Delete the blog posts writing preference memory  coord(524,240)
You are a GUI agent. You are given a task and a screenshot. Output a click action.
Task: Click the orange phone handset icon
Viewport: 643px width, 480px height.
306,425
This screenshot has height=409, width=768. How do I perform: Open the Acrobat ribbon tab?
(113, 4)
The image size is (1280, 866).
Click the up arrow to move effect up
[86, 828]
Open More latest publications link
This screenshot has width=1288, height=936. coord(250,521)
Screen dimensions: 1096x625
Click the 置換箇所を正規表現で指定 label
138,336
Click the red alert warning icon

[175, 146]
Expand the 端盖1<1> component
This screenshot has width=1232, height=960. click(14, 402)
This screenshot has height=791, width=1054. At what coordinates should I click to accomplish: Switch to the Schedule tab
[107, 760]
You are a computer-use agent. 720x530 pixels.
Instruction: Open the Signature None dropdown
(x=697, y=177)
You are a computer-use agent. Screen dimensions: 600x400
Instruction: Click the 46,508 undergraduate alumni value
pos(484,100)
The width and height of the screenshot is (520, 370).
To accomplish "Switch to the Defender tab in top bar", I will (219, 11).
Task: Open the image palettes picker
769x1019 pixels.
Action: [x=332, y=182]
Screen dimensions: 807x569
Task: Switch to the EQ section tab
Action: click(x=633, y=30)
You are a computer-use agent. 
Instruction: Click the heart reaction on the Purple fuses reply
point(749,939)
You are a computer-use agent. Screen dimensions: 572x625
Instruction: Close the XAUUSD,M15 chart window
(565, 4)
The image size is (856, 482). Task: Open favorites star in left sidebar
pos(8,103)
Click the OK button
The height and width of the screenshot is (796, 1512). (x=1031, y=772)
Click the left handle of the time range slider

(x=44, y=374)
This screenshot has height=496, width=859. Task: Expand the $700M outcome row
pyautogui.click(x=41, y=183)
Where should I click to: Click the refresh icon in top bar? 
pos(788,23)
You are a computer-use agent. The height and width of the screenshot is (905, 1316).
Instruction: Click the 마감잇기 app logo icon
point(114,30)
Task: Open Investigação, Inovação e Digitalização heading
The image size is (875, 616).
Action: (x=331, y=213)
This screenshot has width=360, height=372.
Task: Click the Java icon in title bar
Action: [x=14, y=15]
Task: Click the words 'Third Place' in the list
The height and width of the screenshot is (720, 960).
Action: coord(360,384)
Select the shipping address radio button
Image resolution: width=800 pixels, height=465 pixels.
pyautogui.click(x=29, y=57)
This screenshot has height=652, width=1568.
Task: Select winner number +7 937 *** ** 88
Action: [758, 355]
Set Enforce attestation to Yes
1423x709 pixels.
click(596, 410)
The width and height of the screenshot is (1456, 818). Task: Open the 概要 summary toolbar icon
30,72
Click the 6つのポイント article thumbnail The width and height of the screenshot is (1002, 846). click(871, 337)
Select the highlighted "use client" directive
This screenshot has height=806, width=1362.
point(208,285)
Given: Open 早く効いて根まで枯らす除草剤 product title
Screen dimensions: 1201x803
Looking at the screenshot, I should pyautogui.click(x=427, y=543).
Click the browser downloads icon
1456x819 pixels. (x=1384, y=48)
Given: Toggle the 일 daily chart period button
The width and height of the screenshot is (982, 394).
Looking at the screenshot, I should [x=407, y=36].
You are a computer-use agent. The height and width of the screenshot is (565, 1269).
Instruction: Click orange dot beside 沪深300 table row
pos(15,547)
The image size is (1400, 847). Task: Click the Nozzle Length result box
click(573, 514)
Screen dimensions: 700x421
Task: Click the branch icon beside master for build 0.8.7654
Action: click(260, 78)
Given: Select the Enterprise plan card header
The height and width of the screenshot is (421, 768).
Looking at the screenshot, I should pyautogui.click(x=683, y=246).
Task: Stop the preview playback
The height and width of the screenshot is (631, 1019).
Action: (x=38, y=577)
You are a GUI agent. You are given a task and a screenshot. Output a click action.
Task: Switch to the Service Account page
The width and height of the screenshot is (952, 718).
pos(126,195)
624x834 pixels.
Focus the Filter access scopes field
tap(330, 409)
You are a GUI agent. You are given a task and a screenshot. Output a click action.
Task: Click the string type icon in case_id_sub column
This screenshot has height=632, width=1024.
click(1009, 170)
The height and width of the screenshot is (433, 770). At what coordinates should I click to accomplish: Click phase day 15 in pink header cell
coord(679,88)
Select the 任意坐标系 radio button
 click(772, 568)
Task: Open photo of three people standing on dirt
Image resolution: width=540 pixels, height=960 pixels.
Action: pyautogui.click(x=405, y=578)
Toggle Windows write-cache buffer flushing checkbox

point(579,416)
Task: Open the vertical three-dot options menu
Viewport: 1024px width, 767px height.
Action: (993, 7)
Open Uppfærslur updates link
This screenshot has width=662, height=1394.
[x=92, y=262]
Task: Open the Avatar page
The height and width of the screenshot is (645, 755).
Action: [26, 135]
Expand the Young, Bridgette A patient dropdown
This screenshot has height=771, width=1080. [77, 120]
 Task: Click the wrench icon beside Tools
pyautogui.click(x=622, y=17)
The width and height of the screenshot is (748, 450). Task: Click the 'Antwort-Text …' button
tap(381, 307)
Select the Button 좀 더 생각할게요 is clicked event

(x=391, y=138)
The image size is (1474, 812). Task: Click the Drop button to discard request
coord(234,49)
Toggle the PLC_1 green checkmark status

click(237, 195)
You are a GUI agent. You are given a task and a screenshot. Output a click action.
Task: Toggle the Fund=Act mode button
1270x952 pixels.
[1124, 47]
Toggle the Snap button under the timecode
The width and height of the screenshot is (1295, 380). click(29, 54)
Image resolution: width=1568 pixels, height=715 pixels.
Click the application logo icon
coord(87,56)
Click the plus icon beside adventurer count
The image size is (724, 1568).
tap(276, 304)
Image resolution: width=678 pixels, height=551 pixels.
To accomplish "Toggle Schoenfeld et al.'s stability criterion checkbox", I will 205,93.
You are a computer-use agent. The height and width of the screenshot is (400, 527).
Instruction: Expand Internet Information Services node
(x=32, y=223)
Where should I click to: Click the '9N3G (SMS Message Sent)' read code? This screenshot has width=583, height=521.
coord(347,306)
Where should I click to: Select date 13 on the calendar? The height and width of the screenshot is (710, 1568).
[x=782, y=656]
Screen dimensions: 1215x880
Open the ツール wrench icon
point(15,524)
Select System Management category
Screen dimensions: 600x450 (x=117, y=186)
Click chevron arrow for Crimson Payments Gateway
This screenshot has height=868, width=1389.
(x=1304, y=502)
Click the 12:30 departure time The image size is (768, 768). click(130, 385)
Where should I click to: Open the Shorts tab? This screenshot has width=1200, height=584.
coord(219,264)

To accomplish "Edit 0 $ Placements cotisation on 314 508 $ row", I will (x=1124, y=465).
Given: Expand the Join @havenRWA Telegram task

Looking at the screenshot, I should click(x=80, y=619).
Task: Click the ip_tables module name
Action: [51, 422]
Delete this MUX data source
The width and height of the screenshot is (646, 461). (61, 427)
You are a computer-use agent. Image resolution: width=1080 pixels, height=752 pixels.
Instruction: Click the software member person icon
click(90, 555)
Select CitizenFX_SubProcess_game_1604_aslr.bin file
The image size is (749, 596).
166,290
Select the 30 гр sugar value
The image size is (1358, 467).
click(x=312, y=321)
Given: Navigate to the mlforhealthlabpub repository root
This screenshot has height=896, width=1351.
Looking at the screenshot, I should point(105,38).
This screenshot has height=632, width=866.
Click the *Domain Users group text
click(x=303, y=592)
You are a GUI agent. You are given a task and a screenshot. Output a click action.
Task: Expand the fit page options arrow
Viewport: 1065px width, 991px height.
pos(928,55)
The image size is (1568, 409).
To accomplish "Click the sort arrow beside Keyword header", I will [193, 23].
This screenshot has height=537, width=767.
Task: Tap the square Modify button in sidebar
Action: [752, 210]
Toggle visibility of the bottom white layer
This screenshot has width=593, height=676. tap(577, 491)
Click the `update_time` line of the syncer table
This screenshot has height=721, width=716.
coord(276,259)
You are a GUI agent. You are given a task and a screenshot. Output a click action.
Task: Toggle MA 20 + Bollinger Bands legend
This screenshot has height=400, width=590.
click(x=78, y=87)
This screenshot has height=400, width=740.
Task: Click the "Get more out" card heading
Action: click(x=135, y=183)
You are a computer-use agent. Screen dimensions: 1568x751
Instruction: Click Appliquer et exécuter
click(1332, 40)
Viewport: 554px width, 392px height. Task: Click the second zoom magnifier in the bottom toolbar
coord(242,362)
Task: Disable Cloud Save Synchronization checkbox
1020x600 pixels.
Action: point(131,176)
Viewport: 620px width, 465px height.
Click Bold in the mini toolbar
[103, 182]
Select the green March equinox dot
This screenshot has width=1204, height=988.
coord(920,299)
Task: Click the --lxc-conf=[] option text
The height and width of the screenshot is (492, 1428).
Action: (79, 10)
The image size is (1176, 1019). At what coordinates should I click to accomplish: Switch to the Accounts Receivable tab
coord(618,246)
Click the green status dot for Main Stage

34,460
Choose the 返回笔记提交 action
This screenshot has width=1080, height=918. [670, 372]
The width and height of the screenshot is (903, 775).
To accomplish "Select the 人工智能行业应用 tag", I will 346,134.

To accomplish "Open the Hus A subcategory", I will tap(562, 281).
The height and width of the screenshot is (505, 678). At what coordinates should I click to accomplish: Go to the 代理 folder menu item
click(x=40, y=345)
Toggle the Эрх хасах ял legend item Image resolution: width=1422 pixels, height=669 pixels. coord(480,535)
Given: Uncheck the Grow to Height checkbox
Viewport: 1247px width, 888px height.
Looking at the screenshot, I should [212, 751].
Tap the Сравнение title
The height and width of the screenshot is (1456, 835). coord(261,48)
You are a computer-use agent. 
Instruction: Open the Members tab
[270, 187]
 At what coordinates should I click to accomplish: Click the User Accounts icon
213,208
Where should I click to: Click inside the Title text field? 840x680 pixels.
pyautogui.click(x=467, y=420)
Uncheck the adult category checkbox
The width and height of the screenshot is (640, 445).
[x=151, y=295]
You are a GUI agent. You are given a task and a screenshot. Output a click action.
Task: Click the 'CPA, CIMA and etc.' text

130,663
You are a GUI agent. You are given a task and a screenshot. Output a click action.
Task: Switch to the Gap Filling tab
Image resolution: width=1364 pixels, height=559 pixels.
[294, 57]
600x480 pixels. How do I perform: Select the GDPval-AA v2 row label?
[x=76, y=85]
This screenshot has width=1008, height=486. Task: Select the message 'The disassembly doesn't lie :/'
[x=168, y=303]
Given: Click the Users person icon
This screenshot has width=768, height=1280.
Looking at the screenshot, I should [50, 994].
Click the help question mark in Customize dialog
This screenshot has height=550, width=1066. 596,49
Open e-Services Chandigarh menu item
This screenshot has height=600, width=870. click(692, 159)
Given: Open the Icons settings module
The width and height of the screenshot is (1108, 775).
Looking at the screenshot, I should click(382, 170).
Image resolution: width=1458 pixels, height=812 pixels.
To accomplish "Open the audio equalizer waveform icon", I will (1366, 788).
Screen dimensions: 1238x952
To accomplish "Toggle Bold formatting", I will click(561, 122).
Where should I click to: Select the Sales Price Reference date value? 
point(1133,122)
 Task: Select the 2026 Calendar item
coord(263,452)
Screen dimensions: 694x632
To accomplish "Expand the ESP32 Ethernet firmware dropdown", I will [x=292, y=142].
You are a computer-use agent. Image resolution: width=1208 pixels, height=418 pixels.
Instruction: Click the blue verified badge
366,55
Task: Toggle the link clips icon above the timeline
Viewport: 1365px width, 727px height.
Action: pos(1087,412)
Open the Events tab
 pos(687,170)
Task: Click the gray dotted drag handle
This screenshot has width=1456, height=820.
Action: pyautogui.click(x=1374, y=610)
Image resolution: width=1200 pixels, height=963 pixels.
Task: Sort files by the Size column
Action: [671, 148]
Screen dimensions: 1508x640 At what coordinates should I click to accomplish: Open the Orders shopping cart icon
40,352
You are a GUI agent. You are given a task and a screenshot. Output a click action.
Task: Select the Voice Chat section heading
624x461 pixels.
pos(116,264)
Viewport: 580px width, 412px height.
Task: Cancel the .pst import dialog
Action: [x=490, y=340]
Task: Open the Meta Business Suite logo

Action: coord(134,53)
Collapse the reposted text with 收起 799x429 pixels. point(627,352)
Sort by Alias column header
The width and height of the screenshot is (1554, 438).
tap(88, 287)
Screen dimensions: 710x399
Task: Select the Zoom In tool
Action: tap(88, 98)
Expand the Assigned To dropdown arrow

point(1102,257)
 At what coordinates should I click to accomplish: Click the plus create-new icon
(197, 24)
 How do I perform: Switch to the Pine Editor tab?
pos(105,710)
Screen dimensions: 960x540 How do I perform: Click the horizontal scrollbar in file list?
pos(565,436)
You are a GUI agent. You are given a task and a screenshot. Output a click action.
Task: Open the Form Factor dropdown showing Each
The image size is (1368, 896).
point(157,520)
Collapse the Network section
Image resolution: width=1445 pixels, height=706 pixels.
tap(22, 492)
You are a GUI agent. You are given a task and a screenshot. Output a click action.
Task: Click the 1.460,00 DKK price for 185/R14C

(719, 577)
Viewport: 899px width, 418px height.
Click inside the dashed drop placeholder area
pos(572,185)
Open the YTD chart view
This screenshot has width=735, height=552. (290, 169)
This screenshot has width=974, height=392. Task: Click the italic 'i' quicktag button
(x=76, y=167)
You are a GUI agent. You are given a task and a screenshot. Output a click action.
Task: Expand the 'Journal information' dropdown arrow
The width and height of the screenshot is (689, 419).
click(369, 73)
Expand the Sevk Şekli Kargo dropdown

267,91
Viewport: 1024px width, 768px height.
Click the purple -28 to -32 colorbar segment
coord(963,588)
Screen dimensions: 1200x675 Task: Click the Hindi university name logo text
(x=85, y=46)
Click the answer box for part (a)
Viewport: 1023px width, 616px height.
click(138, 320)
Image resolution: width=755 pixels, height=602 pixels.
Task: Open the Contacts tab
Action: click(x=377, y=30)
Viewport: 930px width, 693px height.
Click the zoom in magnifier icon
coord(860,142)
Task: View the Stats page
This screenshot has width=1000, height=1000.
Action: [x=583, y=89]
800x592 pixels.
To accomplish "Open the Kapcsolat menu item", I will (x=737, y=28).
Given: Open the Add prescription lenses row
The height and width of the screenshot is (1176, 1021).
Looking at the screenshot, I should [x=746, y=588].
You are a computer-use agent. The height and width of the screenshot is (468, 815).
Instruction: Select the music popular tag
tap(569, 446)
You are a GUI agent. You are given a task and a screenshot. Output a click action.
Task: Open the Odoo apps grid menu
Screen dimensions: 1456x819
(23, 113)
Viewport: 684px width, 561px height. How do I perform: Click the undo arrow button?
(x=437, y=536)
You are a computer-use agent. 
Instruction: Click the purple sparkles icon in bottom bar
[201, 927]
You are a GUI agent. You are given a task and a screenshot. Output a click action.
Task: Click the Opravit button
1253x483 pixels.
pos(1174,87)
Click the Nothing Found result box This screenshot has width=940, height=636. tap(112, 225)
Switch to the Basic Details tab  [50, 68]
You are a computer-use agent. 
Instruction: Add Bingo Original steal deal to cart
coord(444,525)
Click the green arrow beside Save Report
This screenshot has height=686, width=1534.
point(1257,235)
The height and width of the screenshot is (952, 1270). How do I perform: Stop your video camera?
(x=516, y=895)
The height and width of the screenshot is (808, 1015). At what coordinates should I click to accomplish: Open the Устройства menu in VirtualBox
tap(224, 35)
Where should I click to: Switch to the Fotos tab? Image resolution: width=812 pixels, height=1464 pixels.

************

TASK STATEMENT –
Once you find the line with "Task: Select the Voice Chat section heading" in the entries above, output it and each line after it up to and including the line with "Viewport: 899px width, 418px height.", and nothing else.

SOLUTION FOR THIS PROBLEM –
Task: Select the Voice Chat section heading
624x461 pixels.
pos(116,264)
Viewport: 580px width, 412px height.
Task: Cancel the .pst import dialog
Action: [x=490, y=340]
Task: Open the Meta Business Suite logo

Action: coord(134,53)
Collapse the reposted text with 收起 799x429 pixels. point(627,352)
Sort by Alias column header
The width and height of the screenshot is (1554, 438).
tap(88, 287)
Screen dimensions: 710x399
Task: Select the Zoom In tool
Action: tap(88, 98)
Expand the Assigned To dropdown arrow

point(1102,257)
 At what coordinates should I click to accomplish: Click the plus create-new icon
(197, 24)
 How do I perform: Switch to the Pine Editor tab?
pos(105,710)
Screen dimensions: 960x540 How do I perform: Click the horizontal scrollbar in file list?
pos(565,436)
You are a GUI agent. You are given a task and a screenshot. Output a click action.
Task: Open the Form Factor dropdown showing Each
The image size is (1368, 896).
point(157,520)
Collapse the Network section
Image resolution: width=1445 pixels, height=706 pixels.
tap(22, 492)
You are a GUI agent. You are given a task and a screenshot. Output a click action.
Task: Click the 1.460,00 DKK price for 185/R14C

(719, 577)
Viewport: 899px width, 418px height.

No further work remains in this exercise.